Bemerkenswert ist auch, wie das Storydoing im gesellschaftlichen Raum zunimmt. Es gibt irgendwo einen Mangel, ein großes Problem und zu wenig Engagement? Eine Marke entwickelt eine Idee und tut etwas, um darauf aufmerksam zu machen oder sogar zu einer Lösung beizutragen. So hat Ford das Thema aufgegriffen, dass Menschen mit Handicap zu wenige Jobs zugetraut werden. Ford hat dann HandiCAB ins Leben gerufen. Taxen, die von Menschen gefahren werden, denen zum Beispiel ein Arm oder ein Bein fehlt. Die Reaktionen der Fahrgäste wurden gefilmt. Einige stiegen sofort wieder aus. Das Doing und der Film dazu waren ein großes Medienthema und haben eine Debatte angestoßen.

Branded Entertainment

Ebenfalls ein Trend: Marken, die sich lustvoll bekämpfen oder zumindest sich übereinander lustig machen und so die Menschen unterhalten. McDonalds’ und Burger King machen das ja mit großer Passion und haben hier einiger solcher gegenseitigen Streiche im Rennen. Überhaupt: Branded Entertainment! Ein riesiges Thema. Marken unterhalten Menschen und binden sie auf diese Weise. Es ist nur eine Frage der Zeit bis die erste deutsche Marke mit einer Netflix-Serie, einer reichweitenstarken Radio-Show (Podcast) oder einem Kinofilm um die Ecke kommt.

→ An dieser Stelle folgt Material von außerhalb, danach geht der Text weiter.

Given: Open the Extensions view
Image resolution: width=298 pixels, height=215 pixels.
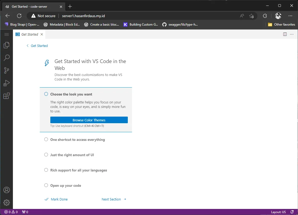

Ich könnte noch ewig berichten, muss jetzt aber leider rasch den Rechner zuklappen. Sonst komm’ ich zu spät zu diesem Tech-Dinner und lass’ den potenziellen Kunden warten...

Übrigens: Die Shortlist für die PR-Kategorie wird am 20. Juni veröffentlicht, die Gewinner werden dann am 21. bekannt gegeben.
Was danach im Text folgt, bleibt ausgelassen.